Pieto focused on the Reusables For First Years program. The initiative provides first-year students with a reusable kit to promote sustainability early in a student’s college career. Reusable tumblers, sporks, and straws were distributed to students outside dining halls.

Pieto says the PASUP panel expanded her knowledge of sustainability initiatives.

Megan Swing
Megan Swing

“I learned a lot about how Pittsburgh-area colleges and other universities in cities deal with waste reduction and how different their situations are,” says Pieto, who is majoring in environmental science and sustainability and minoring in art, science, and innovation. “I have found some great people through the PASUP panel who I would have missed out on otherwise.”

After graduation, Pieto plans on pursuing a position in environmental education. 

Meanwhile, Swing worked with Boulton on revising a reusable to-go container program that was halted by the pandemic but recently restarted on campus. The program encourages students to exchange reusable containers at dining halls to reduce single-use plastic and waste. An automated return system accepts the used boxes, and then dining services staff clean the containers and make them available for a student’s next meal. 

The PASUP panel provided Swing with a new perspective on sustainability programs.

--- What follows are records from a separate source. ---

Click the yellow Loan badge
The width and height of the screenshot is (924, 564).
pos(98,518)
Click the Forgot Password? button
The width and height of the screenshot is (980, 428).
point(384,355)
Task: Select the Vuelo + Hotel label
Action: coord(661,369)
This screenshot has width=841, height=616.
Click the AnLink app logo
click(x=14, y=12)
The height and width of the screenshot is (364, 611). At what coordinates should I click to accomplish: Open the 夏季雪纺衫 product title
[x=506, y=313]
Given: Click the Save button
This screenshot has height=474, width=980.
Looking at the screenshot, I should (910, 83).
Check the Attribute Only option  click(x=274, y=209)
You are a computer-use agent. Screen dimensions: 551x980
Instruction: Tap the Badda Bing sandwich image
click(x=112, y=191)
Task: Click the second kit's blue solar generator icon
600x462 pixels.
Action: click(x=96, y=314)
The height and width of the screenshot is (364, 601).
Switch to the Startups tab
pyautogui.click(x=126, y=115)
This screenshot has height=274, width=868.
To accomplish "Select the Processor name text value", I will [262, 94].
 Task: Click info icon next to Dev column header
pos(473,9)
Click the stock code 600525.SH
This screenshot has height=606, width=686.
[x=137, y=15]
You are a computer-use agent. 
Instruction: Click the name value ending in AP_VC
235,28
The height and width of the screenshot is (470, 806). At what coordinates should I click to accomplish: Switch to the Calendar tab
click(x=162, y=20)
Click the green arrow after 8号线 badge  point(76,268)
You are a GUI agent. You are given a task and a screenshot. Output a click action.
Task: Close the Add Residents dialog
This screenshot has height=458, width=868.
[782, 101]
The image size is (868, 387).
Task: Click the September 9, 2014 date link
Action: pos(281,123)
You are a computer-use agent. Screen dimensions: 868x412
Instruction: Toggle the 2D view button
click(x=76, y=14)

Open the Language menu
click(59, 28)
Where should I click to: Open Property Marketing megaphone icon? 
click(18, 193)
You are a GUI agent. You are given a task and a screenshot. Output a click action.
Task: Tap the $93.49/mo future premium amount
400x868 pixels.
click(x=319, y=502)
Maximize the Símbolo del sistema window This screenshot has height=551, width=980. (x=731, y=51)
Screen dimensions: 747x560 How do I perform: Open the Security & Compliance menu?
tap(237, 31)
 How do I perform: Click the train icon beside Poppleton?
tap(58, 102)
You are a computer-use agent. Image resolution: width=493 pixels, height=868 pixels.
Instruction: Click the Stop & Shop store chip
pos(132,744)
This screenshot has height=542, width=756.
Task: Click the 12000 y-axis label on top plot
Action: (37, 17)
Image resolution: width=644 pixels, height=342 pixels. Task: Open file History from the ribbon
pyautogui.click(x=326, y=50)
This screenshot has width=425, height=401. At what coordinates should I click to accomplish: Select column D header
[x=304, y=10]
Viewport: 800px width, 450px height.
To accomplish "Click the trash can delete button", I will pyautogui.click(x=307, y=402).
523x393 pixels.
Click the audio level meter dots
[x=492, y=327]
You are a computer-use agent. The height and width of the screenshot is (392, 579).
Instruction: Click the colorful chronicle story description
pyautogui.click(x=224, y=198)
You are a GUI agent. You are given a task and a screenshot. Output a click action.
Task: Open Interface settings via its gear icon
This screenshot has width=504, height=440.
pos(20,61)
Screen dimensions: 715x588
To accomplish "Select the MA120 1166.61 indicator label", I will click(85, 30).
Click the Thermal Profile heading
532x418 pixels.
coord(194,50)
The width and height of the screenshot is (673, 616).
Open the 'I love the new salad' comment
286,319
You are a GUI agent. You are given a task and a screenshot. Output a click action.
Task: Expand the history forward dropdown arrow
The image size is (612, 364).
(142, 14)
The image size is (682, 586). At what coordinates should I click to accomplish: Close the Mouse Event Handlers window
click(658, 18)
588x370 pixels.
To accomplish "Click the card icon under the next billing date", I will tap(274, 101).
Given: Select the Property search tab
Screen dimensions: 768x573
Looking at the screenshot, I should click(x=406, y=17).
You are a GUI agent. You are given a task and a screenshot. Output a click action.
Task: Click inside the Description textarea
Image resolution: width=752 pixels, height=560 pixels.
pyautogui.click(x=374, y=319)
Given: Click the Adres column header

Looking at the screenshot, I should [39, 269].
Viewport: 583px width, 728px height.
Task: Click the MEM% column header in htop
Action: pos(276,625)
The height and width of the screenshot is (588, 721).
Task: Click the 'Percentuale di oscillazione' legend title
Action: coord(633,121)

“One of my major takeaways is that there is no one ‘right’ way to be sustainable. While many of the colleges had similar programs, some had very unique ones,” says Swing, who is double majoring in environmental science and sustainability and Spanish. “I think we can all learn together and from each other to make higher education more sustainable for all.”

Swing hopes to earn an advanced degree or gain employment that furthers the mission of sustainability upon graduation. 

“If people start with the small changes that they can make on the individual level and then encourage these same habits in others,” Pieto says, “you begin to see the beauty of environmental science. You see possibilities for sustainability in everything you do.”